When I'm at my cottage in Canada, as I am now, I do a lot of reading. I just finished Robert Caro's new book, The Years of Lyndon Johnson: The Passage of Power. It's good, but for those with limited time (that's pretty much all of us, right?), I still recommend Caro's first two books in the series, The Path to Power (1982) and Means of Ascent (1990.) One of the stories in the book is about old Harry Byrd, a Democratic senator from Virginia and chairman of the Senate Finance Committee. He held up the 1963/64 Kennedy/Johnson tax cut bill until LBJ assured him that he would keep the federal budget for fiscal year 1965 (which went from July 1, 1964 to June 30, 1965) below $100 billion. LBJ got it lower than the 1964 budget in nominal terms, the first drop in many years. In those days, by the way, this number did not include trust fund spending, the biggest of which, of course, was Social Security.
Here's a little thumbnail Caro gives on Byrd's thinking on macroeconomic policy:
He "would have no truck with Keynesian theories," recalls Douglas Dillon, who as secretary of the Treasury dealt with the senator more frequently than any other member of the Kennedy Administration. Franklin Roosevelt had been all right for a while, Byrd was to say; the two governors [Byrd had been governor of Virginia in the 1920s and FDR, of course, had been governor of New York] had become personal friends; he had been an early supporter, the finance chairman, in fact, for FDR's first presidential campaign; "then this fellow Keynes got ahold of him." He liked to boast that "I am the only man left in the Senate who voted against the Wagner Act [which gave unions monopoly power] and the TVA [the Tennessee Valley Authority, the government agency that used eminent domain to take people off their land so that it could flood the valley and produce electric power.] When President Kennedy, arguing that tax cuts would stimulate the economy and that the concept of a balanced budget was an outdated and "misleading . . . mythology," called, in one of his typically eloquent speeches, for "new words, new phrases" in economic theory, Byrd had been moved to make a speech of his own--in the old words and phrases. The "illusions," he said, were the ideas that budgets did not have to be balanced, that debt was not evil. No one who witnessed his frustration and genuine indignation at government's indifference to the old verities could doubt their depth. Jabbing his finger at a sheet of statistics on his desk, one day in 1962, he said, "The civilian employment in government went up 35,000 in just the last month." The red face turned redder with anger. Again and again the finger jabbed the paper. "Just think of that--35,000 in the last month."
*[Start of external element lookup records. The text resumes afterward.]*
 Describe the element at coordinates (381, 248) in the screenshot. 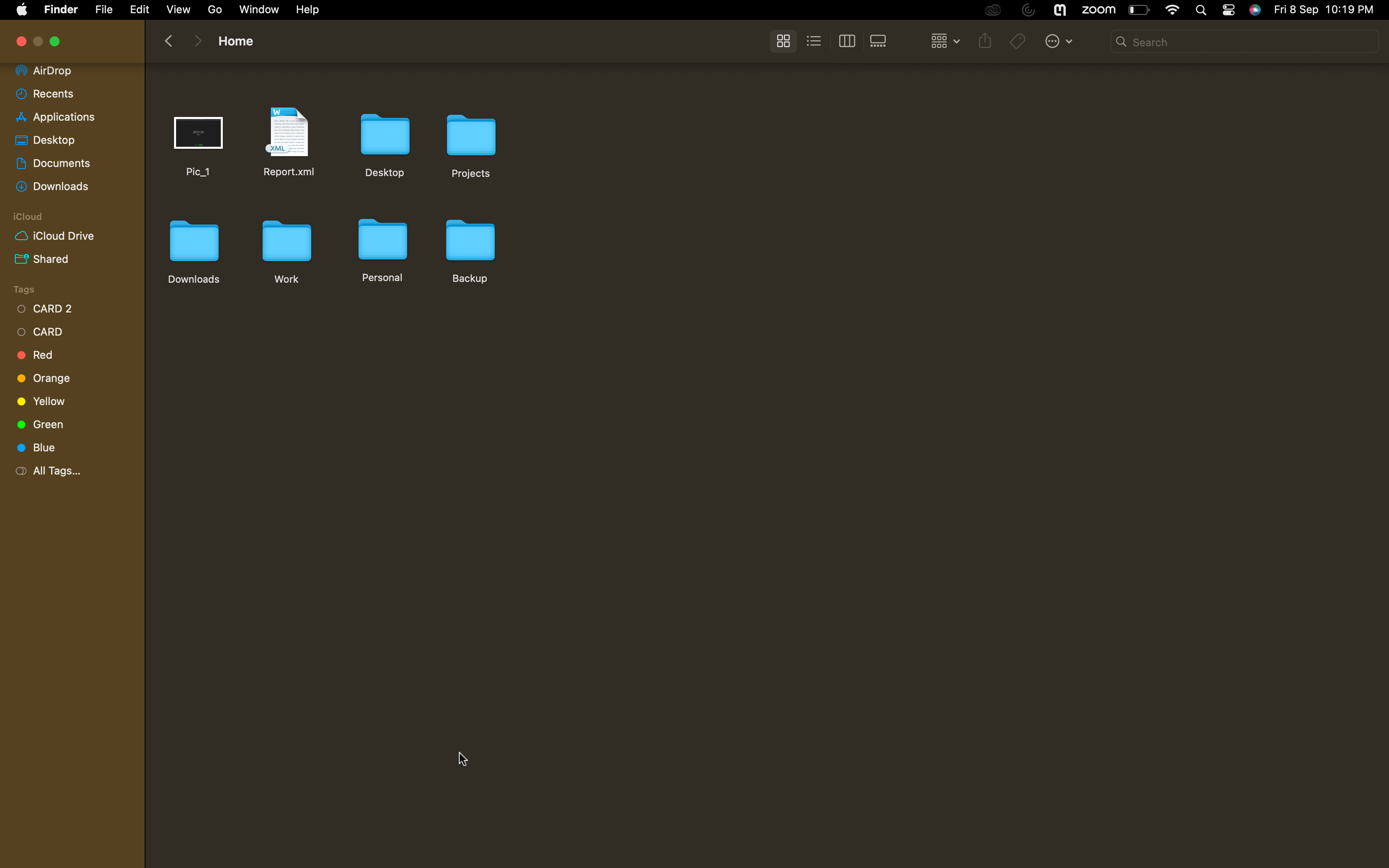

I see `the personal folder"s name to home` at that location.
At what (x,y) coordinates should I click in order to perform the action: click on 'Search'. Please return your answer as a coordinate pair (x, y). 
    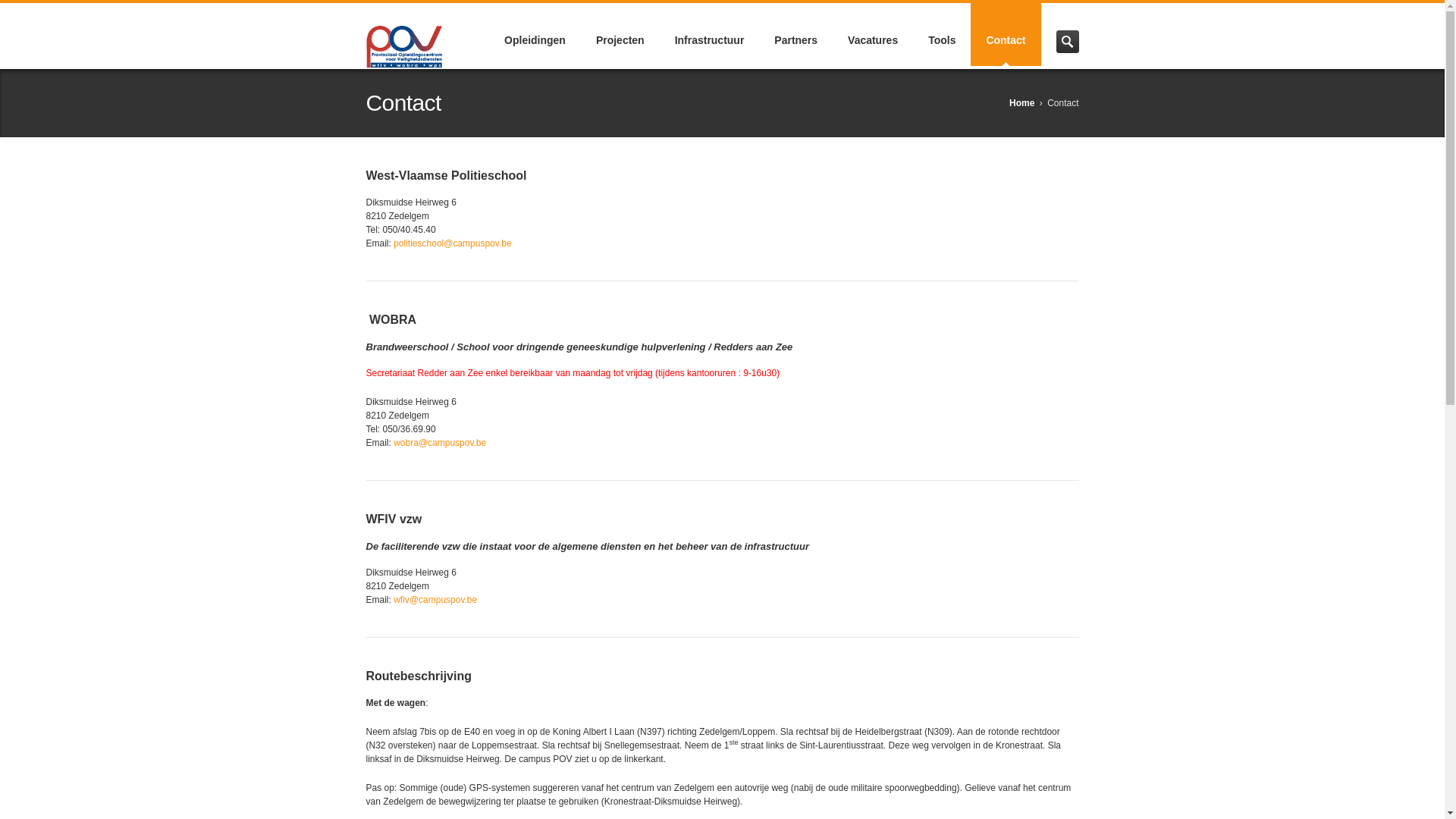
    Looking at the image, I should click on (1065, 40).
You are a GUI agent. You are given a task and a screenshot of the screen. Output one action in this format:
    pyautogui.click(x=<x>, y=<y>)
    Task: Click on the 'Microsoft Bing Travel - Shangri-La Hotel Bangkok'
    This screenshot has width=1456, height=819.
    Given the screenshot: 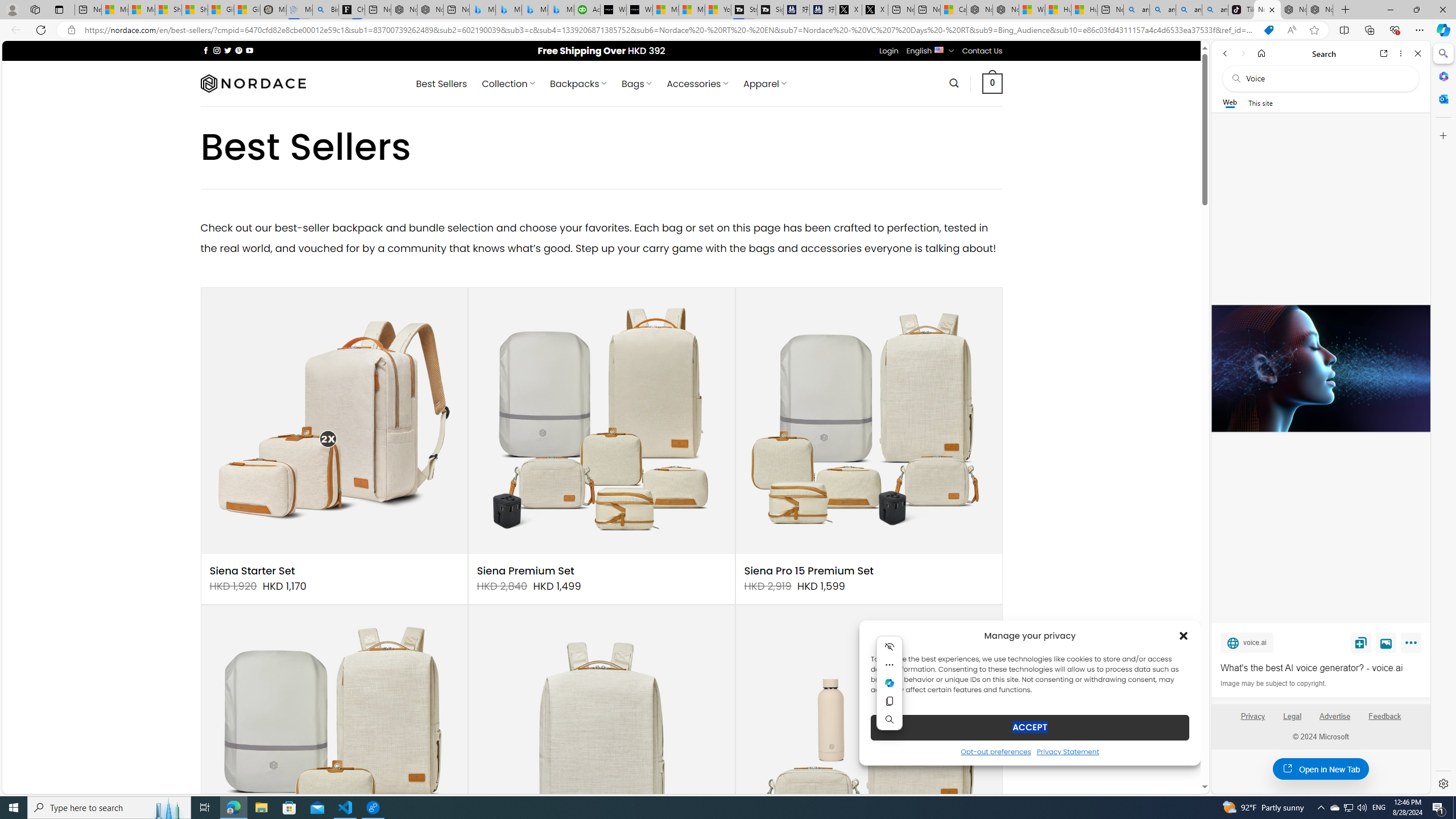 What is the action you would take?
    pyautogui.click(x=561, y=9)
    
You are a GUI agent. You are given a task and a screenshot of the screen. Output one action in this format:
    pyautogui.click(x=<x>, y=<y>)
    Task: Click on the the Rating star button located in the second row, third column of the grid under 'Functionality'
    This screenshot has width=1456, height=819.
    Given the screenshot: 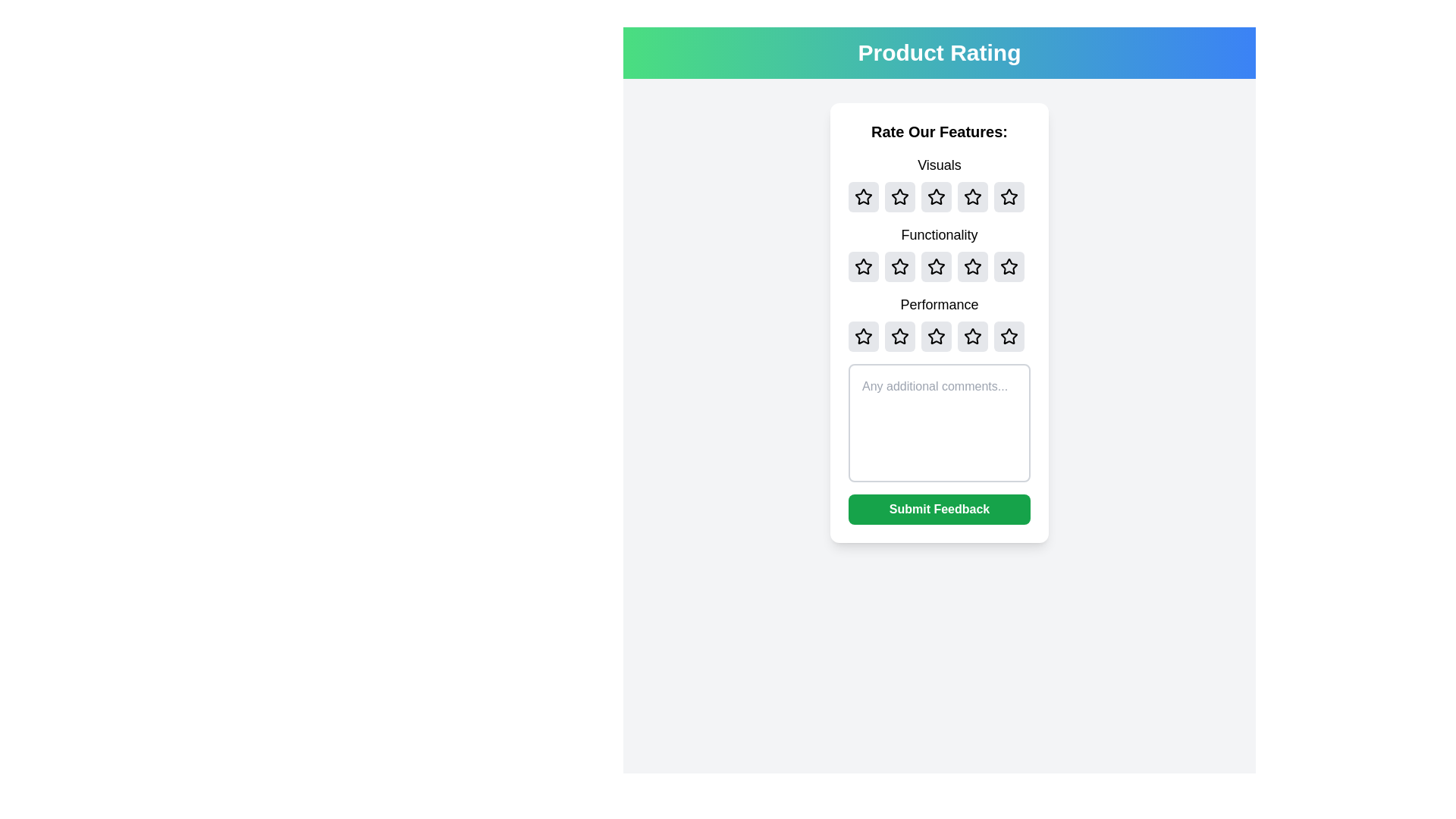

The tax cut bill, by the way, was the one that cut all marginal tax rates on personal income and cut the top rate from 91 percent to 70 percent. Although it was pitched by Walter Heller, Kennedy's and Johnson's chairman of the Council of Economic Advisers, as a Keynesian demand-side policy, it clearly had a huge supply-side, incentive-based component. I've never been persuaded that Heller saw the 1963/64 tax cut as totally demand-side. He was a strong Keynesian, to be sure, but if you look at what he said about the cut in marginal tax rates in Germany after Hitler (see my "German Economic Miracle" in The Concise Encyclopedia of Economics), you wonder.
In the summer of 1980, I had a nice phone conversation with Heller when I tracked him down to his island home in Washington state. I wish I had known about his 1949 National Tax Journal article referenced here before I had that conversation.